SLR - July 2015 - Walker L. Estes
Ankle Lateral Ligament Reconstruction for Chronic Instability
Reference: Yong R, Weng Lei K, Hock Ooi L. Ankle lateral ligament reconstruction for chronic instability. Journal of Orthopedic Surgery. 2015 April; 23(1): 62-5.
Scientific Literature Review
Reviewed By: Walker L. Estes, DPM
Residency Program: Detroit Medical Center
Podiatric Relevance: Lateral ankle ligament injury is a common problem. It has a 7 per 1000 person per year incidence. Many patients experience instability initially and approximately half of those patients have instability one year after non-operative treatment. 30-40% of patients develop persistent instability requiring reconstruction. There are many different ways to reconstruct the lateral ankle ligaments. This article reports on a technique that combines an anatomic repair with an augmented repair.

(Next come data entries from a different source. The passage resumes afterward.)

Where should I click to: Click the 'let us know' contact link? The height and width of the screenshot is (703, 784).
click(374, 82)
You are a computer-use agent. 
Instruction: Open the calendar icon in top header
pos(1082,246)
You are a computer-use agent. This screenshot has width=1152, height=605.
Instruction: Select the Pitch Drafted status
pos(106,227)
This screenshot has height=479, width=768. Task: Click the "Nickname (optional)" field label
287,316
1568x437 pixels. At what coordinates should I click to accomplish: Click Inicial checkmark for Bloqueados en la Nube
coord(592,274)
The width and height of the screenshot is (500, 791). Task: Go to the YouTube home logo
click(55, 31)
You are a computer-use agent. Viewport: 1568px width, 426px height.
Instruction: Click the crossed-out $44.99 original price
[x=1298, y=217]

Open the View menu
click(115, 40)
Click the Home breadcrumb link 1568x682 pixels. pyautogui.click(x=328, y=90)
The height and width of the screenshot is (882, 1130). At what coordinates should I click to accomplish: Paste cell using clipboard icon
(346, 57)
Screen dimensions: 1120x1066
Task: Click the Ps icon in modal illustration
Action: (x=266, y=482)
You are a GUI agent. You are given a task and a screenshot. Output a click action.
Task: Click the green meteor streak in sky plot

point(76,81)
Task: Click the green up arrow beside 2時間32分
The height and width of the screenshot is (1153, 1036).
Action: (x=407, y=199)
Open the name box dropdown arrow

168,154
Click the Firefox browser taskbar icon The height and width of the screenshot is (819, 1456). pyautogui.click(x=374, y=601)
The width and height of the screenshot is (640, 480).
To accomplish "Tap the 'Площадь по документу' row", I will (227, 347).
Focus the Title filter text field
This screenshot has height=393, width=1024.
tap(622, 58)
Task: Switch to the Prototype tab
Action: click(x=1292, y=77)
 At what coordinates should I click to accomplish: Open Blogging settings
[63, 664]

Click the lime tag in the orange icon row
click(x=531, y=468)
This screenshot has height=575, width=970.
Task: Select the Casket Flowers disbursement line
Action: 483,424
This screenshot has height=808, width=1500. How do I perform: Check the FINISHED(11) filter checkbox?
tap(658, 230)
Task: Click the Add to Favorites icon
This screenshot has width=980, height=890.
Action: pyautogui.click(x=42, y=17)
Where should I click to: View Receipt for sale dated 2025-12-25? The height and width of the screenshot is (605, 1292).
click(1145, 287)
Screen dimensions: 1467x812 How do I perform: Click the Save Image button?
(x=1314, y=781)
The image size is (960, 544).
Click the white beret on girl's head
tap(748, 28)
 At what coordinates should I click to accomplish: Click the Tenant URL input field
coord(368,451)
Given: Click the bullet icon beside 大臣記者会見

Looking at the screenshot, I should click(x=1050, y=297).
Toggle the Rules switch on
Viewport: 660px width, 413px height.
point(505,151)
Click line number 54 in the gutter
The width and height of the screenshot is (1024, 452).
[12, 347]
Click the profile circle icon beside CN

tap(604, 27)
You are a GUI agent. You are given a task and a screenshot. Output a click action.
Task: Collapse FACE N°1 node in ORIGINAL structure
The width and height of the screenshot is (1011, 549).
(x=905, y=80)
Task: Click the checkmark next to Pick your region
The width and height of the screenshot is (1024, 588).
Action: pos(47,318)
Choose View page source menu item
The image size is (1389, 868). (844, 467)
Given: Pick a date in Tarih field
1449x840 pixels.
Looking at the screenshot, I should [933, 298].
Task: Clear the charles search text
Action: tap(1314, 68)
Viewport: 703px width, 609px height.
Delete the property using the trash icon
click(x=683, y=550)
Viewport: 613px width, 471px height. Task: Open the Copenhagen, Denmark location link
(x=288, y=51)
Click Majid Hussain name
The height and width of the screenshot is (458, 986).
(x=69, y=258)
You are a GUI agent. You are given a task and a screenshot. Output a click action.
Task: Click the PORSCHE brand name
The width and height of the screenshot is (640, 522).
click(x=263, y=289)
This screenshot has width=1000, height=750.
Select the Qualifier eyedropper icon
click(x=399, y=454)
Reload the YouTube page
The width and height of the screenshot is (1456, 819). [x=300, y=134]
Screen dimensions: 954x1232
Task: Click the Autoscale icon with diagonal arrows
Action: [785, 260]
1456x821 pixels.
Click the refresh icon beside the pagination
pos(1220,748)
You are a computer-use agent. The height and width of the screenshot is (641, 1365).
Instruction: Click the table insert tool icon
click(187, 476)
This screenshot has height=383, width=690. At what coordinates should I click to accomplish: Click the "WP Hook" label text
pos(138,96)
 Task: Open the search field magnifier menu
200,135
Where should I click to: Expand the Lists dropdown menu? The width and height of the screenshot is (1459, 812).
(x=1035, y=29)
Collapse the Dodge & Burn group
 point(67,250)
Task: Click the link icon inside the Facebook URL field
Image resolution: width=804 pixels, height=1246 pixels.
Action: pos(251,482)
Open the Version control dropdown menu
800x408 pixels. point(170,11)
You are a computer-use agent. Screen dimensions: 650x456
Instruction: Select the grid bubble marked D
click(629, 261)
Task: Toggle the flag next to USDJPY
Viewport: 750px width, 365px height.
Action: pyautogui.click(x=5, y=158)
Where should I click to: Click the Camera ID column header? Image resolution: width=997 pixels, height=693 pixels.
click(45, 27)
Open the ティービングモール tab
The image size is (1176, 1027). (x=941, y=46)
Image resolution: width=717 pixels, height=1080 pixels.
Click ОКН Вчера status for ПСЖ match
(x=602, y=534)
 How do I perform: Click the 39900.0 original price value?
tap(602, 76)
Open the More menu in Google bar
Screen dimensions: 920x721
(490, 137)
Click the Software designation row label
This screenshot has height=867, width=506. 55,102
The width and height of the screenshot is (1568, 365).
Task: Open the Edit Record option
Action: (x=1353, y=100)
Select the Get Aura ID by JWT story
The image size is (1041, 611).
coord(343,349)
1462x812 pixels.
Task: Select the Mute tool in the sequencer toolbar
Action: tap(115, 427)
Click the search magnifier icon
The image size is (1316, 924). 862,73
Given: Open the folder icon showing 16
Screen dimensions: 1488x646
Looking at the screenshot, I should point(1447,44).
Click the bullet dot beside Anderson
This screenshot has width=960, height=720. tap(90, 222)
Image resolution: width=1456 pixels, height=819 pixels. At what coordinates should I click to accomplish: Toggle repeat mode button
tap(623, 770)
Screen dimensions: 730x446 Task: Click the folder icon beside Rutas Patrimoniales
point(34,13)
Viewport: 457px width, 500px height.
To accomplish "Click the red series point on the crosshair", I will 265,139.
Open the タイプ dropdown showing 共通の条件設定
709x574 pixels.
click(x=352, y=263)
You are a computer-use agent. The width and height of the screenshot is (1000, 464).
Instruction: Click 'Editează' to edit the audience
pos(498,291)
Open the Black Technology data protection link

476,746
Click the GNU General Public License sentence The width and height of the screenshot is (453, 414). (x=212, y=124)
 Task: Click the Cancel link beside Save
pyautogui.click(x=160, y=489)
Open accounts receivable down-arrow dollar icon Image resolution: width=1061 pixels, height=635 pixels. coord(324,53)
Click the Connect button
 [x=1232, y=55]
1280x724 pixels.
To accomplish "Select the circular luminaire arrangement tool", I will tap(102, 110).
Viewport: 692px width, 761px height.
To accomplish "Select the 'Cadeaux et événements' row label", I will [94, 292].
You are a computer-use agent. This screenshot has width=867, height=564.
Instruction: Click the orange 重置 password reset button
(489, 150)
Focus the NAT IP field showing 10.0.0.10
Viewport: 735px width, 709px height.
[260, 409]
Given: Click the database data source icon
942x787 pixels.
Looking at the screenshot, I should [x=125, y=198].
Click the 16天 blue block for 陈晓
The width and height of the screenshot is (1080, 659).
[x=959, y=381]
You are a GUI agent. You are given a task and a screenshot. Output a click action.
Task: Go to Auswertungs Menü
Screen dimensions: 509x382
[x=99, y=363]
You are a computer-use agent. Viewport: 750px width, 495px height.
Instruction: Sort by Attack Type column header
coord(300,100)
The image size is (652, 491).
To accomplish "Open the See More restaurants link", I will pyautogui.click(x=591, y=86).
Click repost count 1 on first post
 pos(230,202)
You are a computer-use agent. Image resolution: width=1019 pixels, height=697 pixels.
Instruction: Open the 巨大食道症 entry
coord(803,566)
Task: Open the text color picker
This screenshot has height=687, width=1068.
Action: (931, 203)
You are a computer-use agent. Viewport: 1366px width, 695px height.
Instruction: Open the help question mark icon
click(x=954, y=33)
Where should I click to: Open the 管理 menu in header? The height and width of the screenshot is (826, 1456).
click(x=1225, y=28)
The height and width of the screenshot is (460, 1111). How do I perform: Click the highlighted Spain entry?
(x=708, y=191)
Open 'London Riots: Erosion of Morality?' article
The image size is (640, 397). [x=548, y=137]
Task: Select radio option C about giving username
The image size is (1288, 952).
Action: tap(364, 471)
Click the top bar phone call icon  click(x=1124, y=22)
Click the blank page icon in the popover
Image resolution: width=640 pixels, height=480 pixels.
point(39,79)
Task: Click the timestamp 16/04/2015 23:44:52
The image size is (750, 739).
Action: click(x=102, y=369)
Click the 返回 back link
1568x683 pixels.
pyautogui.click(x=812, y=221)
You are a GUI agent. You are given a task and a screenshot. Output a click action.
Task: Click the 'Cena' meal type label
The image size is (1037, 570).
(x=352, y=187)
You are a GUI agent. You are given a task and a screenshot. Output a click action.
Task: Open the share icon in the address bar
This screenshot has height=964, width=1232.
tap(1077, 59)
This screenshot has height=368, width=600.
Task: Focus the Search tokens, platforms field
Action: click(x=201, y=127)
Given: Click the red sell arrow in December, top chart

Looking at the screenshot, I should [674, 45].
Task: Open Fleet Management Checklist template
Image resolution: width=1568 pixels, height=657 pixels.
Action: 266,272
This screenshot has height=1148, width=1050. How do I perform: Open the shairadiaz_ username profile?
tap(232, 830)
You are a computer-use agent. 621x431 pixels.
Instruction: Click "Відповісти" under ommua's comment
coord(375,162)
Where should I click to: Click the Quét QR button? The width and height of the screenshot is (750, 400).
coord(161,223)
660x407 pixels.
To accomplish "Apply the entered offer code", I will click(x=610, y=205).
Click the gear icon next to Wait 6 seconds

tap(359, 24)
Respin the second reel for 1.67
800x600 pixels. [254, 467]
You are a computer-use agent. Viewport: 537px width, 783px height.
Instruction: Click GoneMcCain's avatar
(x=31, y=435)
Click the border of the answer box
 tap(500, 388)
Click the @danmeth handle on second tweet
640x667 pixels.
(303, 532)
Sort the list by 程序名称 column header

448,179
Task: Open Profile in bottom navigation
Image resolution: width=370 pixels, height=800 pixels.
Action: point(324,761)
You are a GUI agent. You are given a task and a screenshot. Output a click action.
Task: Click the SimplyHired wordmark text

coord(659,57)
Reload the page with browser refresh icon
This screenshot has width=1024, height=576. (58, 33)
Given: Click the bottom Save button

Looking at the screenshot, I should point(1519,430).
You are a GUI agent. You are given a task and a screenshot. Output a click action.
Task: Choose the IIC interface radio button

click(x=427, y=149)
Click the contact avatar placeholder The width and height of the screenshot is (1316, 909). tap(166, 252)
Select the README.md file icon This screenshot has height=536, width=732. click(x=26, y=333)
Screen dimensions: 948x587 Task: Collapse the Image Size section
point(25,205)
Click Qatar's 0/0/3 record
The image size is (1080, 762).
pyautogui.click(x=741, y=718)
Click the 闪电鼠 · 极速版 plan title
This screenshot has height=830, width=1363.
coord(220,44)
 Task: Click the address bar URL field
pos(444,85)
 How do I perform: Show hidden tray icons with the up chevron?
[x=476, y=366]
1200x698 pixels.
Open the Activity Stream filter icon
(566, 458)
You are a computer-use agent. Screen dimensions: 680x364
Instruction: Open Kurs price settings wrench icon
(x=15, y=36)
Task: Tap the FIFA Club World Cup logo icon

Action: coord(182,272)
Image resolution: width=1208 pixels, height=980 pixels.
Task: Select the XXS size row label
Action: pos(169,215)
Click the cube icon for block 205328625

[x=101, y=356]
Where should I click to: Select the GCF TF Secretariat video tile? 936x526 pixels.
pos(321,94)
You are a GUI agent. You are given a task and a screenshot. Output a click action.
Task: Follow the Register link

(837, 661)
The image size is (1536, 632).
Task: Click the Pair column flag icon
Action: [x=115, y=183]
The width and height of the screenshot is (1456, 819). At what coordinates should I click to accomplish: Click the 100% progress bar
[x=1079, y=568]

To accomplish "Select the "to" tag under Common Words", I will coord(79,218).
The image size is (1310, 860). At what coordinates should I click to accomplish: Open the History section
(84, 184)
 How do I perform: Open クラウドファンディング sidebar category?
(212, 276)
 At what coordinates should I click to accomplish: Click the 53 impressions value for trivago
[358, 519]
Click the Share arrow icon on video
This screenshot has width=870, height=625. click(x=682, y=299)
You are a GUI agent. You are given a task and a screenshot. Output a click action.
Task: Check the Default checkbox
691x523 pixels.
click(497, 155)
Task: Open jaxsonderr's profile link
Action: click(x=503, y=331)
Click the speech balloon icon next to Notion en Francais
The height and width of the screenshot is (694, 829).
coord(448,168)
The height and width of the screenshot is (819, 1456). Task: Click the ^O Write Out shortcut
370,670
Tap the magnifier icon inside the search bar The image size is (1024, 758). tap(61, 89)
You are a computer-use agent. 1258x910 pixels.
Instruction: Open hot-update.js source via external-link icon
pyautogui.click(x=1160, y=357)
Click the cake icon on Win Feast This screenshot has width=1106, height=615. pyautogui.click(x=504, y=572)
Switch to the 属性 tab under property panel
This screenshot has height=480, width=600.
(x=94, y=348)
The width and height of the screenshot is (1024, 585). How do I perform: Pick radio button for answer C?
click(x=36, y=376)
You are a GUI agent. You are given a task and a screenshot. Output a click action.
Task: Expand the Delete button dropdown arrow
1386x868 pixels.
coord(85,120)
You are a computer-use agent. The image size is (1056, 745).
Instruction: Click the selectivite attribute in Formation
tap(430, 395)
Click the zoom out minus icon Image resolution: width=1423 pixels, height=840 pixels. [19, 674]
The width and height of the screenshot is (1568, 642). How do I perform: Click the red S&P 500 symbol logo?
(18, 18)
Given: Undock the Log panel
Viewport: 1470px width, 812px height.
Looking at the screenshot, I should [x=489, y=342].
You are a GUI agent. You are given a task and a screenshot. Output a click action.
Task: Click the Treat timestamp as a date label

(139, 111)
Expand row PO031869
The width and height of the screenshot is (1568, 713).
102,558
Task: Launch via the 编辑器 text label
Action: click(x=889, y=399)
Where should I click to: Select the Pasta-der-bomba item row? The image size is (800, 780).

Methods: Twenty-four patients (13 male and 2 female) with recurrent inversion ankle injuries who failed rehabilitation and use of ankle braces underwent lateral ankle reconstruction by a single surgeon. All patients had positive anterior drawer signs, heel eversion stress test and tenderness over anterolateral joint capsule. A 5-7 cm peroneus brevis autograft was taken and rerouted through a 4.5mm diameter, 5cm long osseous tunnel in the fibula to recreate the ATFL. A 5.5 x 15 mm biotenodesis screw was inserted into the tunnel to fix the graft. Patients were immobilized for 1 week in a case followed by full weight bearing with a walking boot at week 2. After 6 weeks ankle, subtalar and proprioceptive training were started. After 3 months return to sports with ankle braces was allowed for another 6 months.
Results: The mean time from injury to surgery was 40.5 months. The mean follow up was 13.6 months. The mean AOFAS ankle and hindfoot score was 91.5. The mean FAOS was 78.8. 10 patients had no limitation in daily or recreational activities; 3 had limitation in recreational activities, and 2 had limitation in both. 12 patients had normal hindfoot motion and 3 had moderate limitation. One patient developed hindfoot instability.
Conclusions: Chronic ankle instability is a common problem especially in adults who participate in recreational sporting activities. 30-40 percent of patients develop chronic ankle instability following injury and conservative treatment. There are several options for surgical reconstruction. This article suggests that a combination of augmented and direct anatomic reconstruction enables early mobilization despite limitation in hindfoot motion and is a viable option for chronic hindfoot instability.